In a recent Sundial article addressing the high achievement gap in STEM disciplines at CSUN, Kristy Michaud stated that this was because of “racism and bias” by STEM faculty and that accepting the notion that students from traditionally underserved communities struggle because of poor preparation in the high schools is not acceptable. Okay, so let’s ignore for the moment that the six-year graduation rates for female STEM students are much higher than for male STEM students (suggesting “racism and bias” against males?). Such assertions by Michaud leads to the following conclusions:
1) The lower math SAT scores in the traditionally underserved population and their higher enrollment percentages in Developmental Math at CSUN are not the products of poor high school preparation and don’t impede their college progress.
2) The essentially identical six-year graduation rates for traditionally underserved populations in STEM at CSUDH and CSULA as at CSUN, but lower achievement gaps, are because of greater “racism and bias” against traditionally better-served students at CSUDH and CSULA.
3) The very high six-year graduation rates among traditionally underserved students at SLO (66%) has nothing to do with the university’s high entrance requirements but is instead due to a lack of “racism and bias” among the faculty at SLO.

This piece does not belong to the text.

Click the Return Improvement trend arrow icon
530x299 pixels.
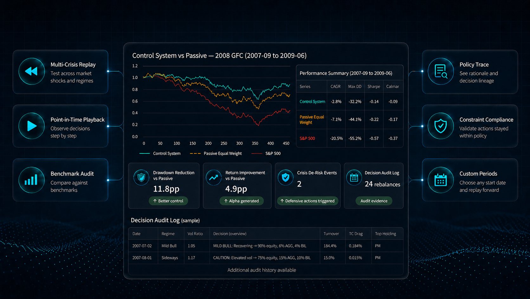click(214, 177)
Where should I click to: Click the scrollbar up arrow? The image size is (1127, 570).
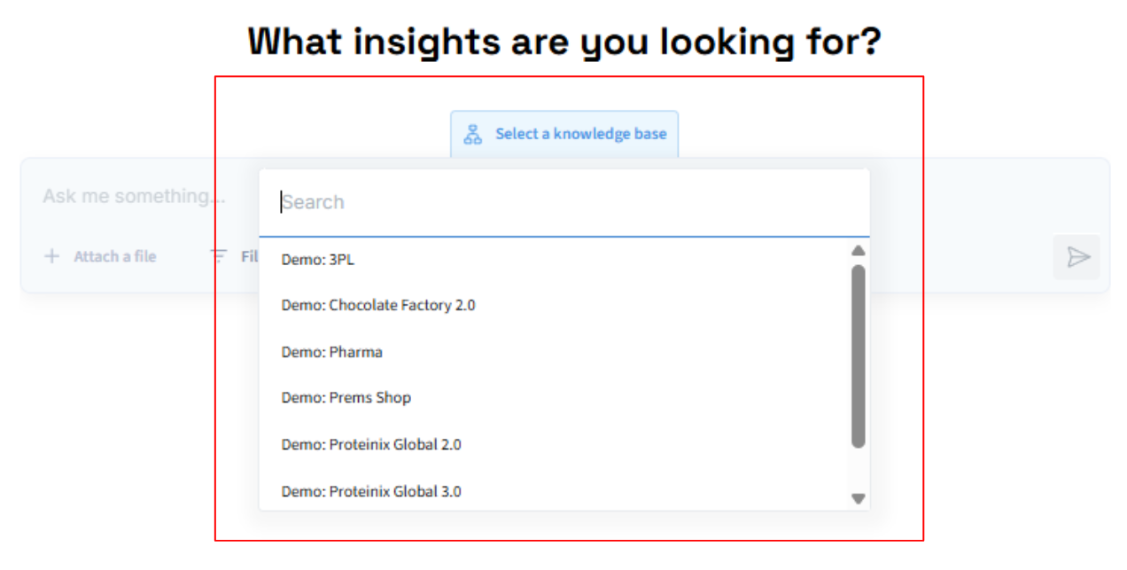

4) The higher achievement gaps in engineering compared to Biology is because of greater “racism and bias” among the Engineers and Computer Scientists, rather than students’ weak quantitative skills.
5) The generally higher achievement gaps in the large lower level STEM courses, where exams are typically objective (e.g. multiple choice and true-and-false questions) and hence not as susceptible to subjectivity, is because of greater “racism and bias” among the faculty members teaching the larger courses.
6) That split second differences in reaction time translates into actual discriminatory behavior, even though the Implicit Association Test is known to be unreliable and not valid. (Two developers of the test, Greenwald, and Banaji, acknowledge that it doesn’t predict biased behavior, and a possibly more plausible explanation is that the brain processes the familiar faster than the novel.)
For an administrator to make such claims is at best lazy thinking and at worst a power trip. The STEM faculty that I know have dedicated their lives, both consciously and unconsciously, to student success irrespective of race.